History

United States
- Name: Albert K. Smiley
- Namesake: Albert K. Smiley
- Ordered: as type (EC2-S-C1) hull, MC hull 2386
- Builder: J.A. Jones Construction, Brunswick, Georgia
- Cost: $870,308
- Yard number: 171
- Way number: 1
- Laid down: 20 October 1944
- Launched: 21 November 1944
- Sponsored by: Mrs.
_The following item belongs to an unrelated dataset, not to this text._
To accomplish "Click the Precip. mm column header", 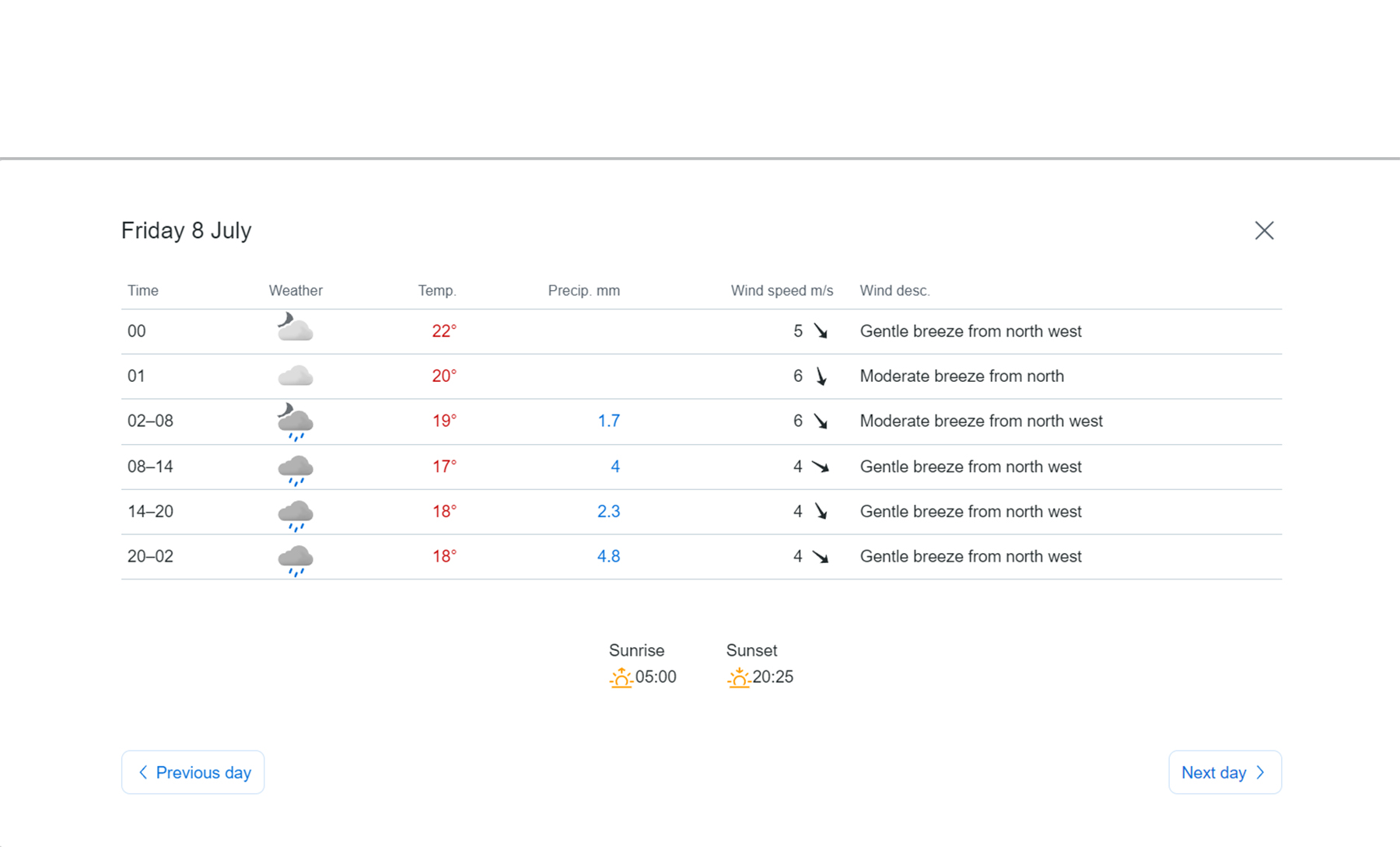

Harry A. Straus
- Completed: 30 November 1944
- Identification: Call Signal: KYTW; ;
- Fate: Laid up in the National Defense Reserve Fleet, Mobile, Alabama, 8 December 1948; Sold for scrapping, 26 February 1964;

General characteristics
- Class & type: Liberty ship; type EC2-S-C1, standard;
- Tonnage: 10,865 LT DWT; 7,176 GRT;
- Displacement: 3,380 long tons (3,434 t) (light); 14,245 long tons (14,474 t) (max);
- Length: 441 feet 6 inches (135 m) oa; 416 feet (127 m) pp; 427 feet (130 m) lwl;
- Beam: 57 feet (17 m)
- Draft: 27 ft 9.25 in (8.4646 m)
- Installed power: 2 × Oil fired 450 °F (232 °C) boilers, operating at 220 psi (1,500 kPa); 2,500 hp (1,900 kW);
- Propulsion: 1 × triple-expansion steam engine, (manufactured by General Machinery Corp., Hamilton, Ohio); 1 × screw propeller;
- Speed: 11.5 knots (21.3 km/h; 13.2 mph)
- Capacity: 562,608 cubic feet (15,931 m^{3}) (grain); 499,573 cubic feet (14,146 m^{3}) (bale);
- Complement: 38–62 USMM; 21–40 USNAG;
- Armament: Varied by ship; Bow-mounted 3-inch (76 mm)/50-caliber gun; Stern-mounted 4-inch (102 mm)/50-caliber gun; 2–8 × single 20-millimeter (0.79 in) Oerlikon anti-aircraft (AA) cannons and/or,; 2–8 × 37-millimeter (1.46 in) M1 AA guns;

= SS Albert K. Smiley =

World War II Liberty ship of the United States

SS Albert K. Smiley was a Liberty ship built in the United States during World War II. She was named after Albert K. Smiley, co-founder of Mohonk Mountain House and member of the Board of Indian Commissioners.

==Construction==
Albert K. Smiley was laid down on 20 October 1944, under a United States Maritime Commission (MARCOM) contract, MC hull 2386, by J.A. Jones Construction, Brunswick, Georgia; she was sponsored by Mrs. Harry A. Straus, and launched on 21 November 1944.

==History==
She was allocated to International Freighting Corporation, on 30 November 1944. On 8 December 1948, she was laid up in the National Defense Reserve Fleet, in Mobile, Alabama. On 26 February 1964, she was sold for $45,287, to First Steel & Ship Corp., for scrapping. She was removed from the fleet on 11 March 1964.